TASK DIRECTIONS |
In the listing below, change every "Screen dimensions" to "Screen size" and reproduce the lines with nothing else altered.

Stored records:
==================================================
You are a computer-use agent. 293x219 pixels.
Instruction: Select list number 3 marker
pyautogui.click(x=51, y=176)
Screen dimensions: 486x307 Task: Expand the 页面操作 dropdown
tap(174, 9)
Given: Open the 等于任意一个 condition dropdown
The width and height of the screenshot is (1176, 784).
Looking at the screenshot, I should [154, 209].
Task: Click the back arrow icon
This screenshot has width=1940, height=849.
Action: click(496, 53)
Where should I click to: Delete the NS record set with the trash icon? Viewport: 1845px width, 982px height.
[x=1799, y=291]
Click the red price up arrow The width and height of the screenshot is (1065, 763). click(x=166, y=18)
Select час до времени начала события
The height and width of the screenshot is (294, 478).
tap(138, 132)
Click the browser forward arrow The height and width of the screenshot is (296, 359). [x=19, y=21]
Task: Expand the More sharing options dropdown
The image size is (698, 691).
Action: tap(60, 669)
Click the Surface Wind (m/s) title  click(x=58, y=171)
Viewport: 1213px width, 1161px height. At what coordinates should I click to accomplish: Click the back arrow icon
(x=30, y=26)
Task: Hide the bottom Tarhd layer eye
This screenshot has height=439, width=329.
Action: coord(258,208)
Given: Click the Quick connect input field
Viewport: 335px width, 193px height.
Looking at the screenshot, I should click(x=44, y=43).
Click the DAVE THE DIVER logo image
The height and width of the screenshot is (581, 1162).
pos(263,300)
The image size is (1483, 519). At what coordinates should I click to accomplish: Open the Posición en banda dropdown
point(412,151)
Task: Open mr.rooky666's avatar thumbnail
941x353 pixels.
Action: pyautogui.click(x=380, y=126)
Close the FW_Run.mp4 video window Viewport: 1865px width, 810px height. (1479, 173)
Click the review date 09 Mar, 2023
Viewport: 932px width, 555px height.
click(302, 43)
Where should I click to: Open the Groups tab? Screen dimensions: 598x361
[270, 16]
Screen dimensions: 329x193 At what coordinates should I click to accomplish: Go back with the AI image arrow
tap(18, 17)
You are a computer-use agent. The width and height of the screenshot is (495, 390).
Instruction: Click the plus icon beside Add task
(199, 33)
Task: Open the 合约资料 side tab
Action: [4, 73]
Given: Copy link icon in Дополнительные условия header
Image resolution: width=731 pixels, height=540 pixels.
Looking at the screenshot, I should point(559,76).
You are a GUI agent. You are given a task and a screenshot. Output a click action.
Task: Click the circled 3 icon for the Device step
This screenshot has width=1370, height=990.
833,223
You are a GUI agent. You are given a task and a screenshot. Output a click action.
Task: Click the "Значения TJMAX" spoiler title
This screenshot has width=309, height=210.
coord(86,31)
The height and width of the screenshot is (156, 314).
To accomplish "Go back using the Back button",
==================================================
EXERCISE SOLUTION |
You are a computer-use agent. 293x219 pixels.
Instruction: Select list number 3 marker
pyautogui.click(x=51, y=176)
Screen size: 486x307 Task: Expand the 页面操作 dropdown
tap(174, 9)
Given: Open the 等于任意一个 condition dropdown
The width and height of the screenshot is (1176, 784).
Looking at the screenshot, I should [154, 209].
Task: Click the back arrow icon
This screenshot has width=1940, height=849.
Action: click(496, 53)
Where should I click to: Delete the NS record set with the trash icon? Viewport: 1845px width, 982px height.
[x=1799, y=291]
Click the red price up arrow The width and height of the screenshot is (1065, 763). click(x=166, y=18)
Select час до времени начала события
The height and width of the screenshot is (294, 478).
tap(138, 132)
Click the browser forward arrow The height and width of the screenshot is (296, 359). [x=19, y=21]
Task: Expand the More sharing options dropdown
The image size is (698, 691).
Action: tap(60, 669)
Click the Surface Wind (m/s) title  click(x=58, y=171)
Viewport: 1213px width, 1161px height. At what coordinates should I click to accomplish: Click the back arrow icon
(x=30, y=26)
Task: Hide the bottom Tarhd layer eye
This screenshot has height=439, width=329.
Action: coord(258,208)
Given: Click the Quick connect input field
Viewport: 335px width, 193px height.
Looking at the screenshot, I should click(x=44, y=43).
Click the DAVE THE DIVER logo image
The height and width of the screenshot is (581, 1162).
pos(263,300)
The image size is (1483, 519). At what coordinates should I click to accomplish: Open the Posición en banda dropdown
point(412,151)
Task: Open mr.rooky666's avatar thumbnail
941x353 pixels.
Action: pyautogui.click(x=380, y=126)
Close the FW_Run.mp4 video window Viewport: 1865px width, 810px height. (1479, 173)
Click the review date 09 Mar, 2023
Viewport: 932px width, 555px height.
click(302, 43)
Where should I click to: Open the Groups tab? Screen size: 598x361
[270, 16]
Screen size: 329x193 At what coordinates should I click to accomplish: Go back with the AI image arrow
tap(18, 17)
You are a computer-use agent. The width and height of the screenshot is (495, 390).
Instruction: Click the plus icon beside Add task
(199, 33)
Task: Open the 合约资料 side tab
Action: [4, 73]
Given: Copy link icon in Дополнительные условия header
Image resolution: width=731 pixels, height=540 pixels.
Looking at the screenshot, I should point(559,76).
You are a GUI agent. You are given a task and a screenshot. Output a click action.
Task: Click the circled 3 icon for the Device step
This screenshot has width=1370, height=990.
833,223
You are a GUI agent. You are given a task and a screenshot. Output a click action.
Task: Click the "Значения TJMAX" spoiler title
This screenshot has width=309, height=210.
coord(86,31)
The height and width of the screenshot is (156, 314).
To accomplish "Go back using the Back button",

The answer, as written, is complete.